First, access your pfSense dashboard. We need to install the package from the system repository.
Navigate to System and then select Package Manager. By default, the "Installed Packages" list might be empty. Click on Available Packages to populate the list of installable tools.
Scroll down or search for "pfBlockerNG". You will likely see two versions: the standard version and the developer version. It is recommended to choose pfBlockerNG-devel as it is the currently active branch.
Click Install and then Confirm. The system will update its catalogs and complete the installation automatically.
Once installed, a new menu item will appear under the Firewall tab. Hover over Firewall and select pfBlockerNG to launch the setup wizard.
The wizard will guide you through a default configuration, setting up DNS Blacklists (DNSBL). This works by redirecting requests for known ad servers (like ads.cnn.com) to a fake IP address so the content never loads.
You will be asked to define your inbound and outbound interfaces:
The wizard will propose a Virtual IP (VIP) and port to run a small web server. This server displays a "blocked" page when a user tries to access a restricted site. If the default IP does not conflict with your network, simply click Next to finish the wizard.
Changes in pfBlockerNG often require a manual update to take effect immediately.
Navigate to the Update tab within the pfBlockerNG menu. Select Reload and click Run to trigger a synchronization of the blocklists.

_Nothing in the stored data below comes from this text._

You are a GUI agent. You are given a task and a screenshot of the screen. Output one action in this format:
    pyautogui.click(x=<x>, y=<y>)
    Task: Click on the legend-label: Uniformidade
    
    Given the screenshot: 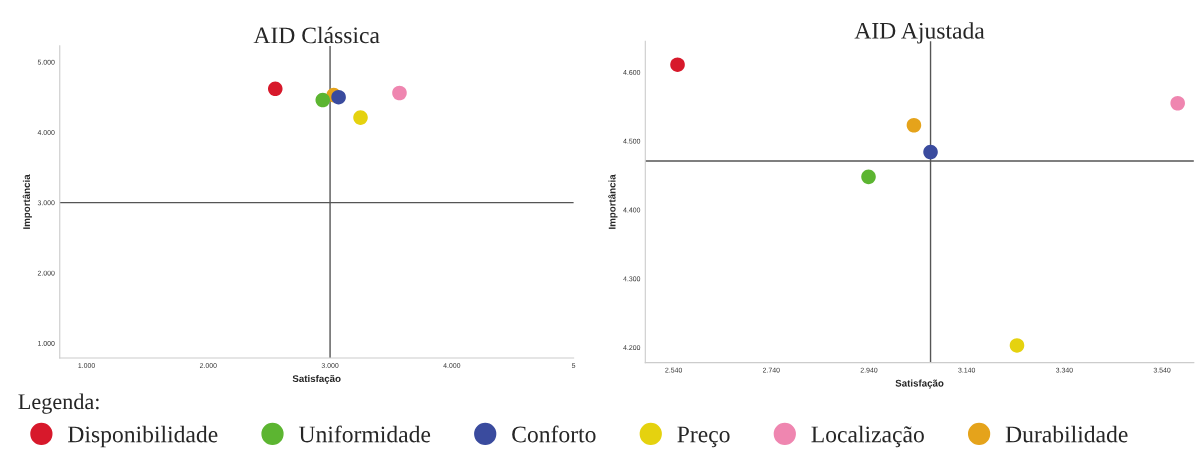 What is the action you would take?
    pyautogui.click(x=364, y=434)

The log will show "Update process ended" when complete.
Visit a website known for heavy advertising (e.g., speedtest.net). If ads are still appearing, it is likely due to caching.

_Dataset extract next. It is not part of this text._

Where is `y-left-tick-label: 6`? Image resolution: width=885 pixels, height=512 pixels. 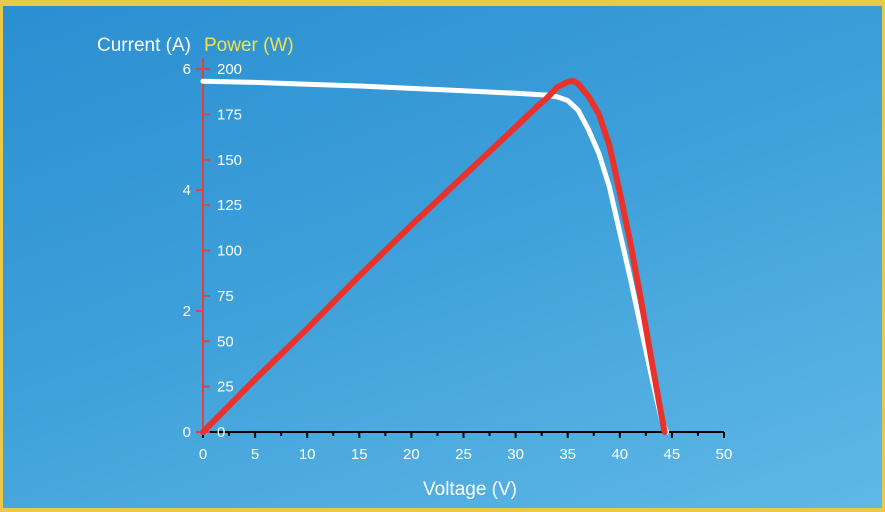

If ads persist after installation, your browser or operating system may still be holding onto old DNS records.
For example, in Firefox, you can navigate to about:networking#dns and click Clear DNS Cache.
Often, the operating system itself caches DNS entries. The most reliable way to clear this is to reboot your client machine. After a reboot, visiting the same site should result in a much cleaner, ad-free experience.
You can also use pfBlockerNG to block specific websites manually.
Go to pfBlockerNG > DNSBL and select the DNSBL Groups tab. Locate the active group (often named "Ads_Basic" or similar) and click the Edit (pen icon) button.
Scroll down to the DNSBL Custom_List section. Click the + sign to expand the input field. Enter the domain you wish to block (e.g., example.com) and click Save.
Navigate back to the Update tab and run a force update again to apply the new custom rule. Once the update is complete and caches are cleared, attempting to visit the blocked domain will result in a warning page indicating the site has been blocked by the network administrator.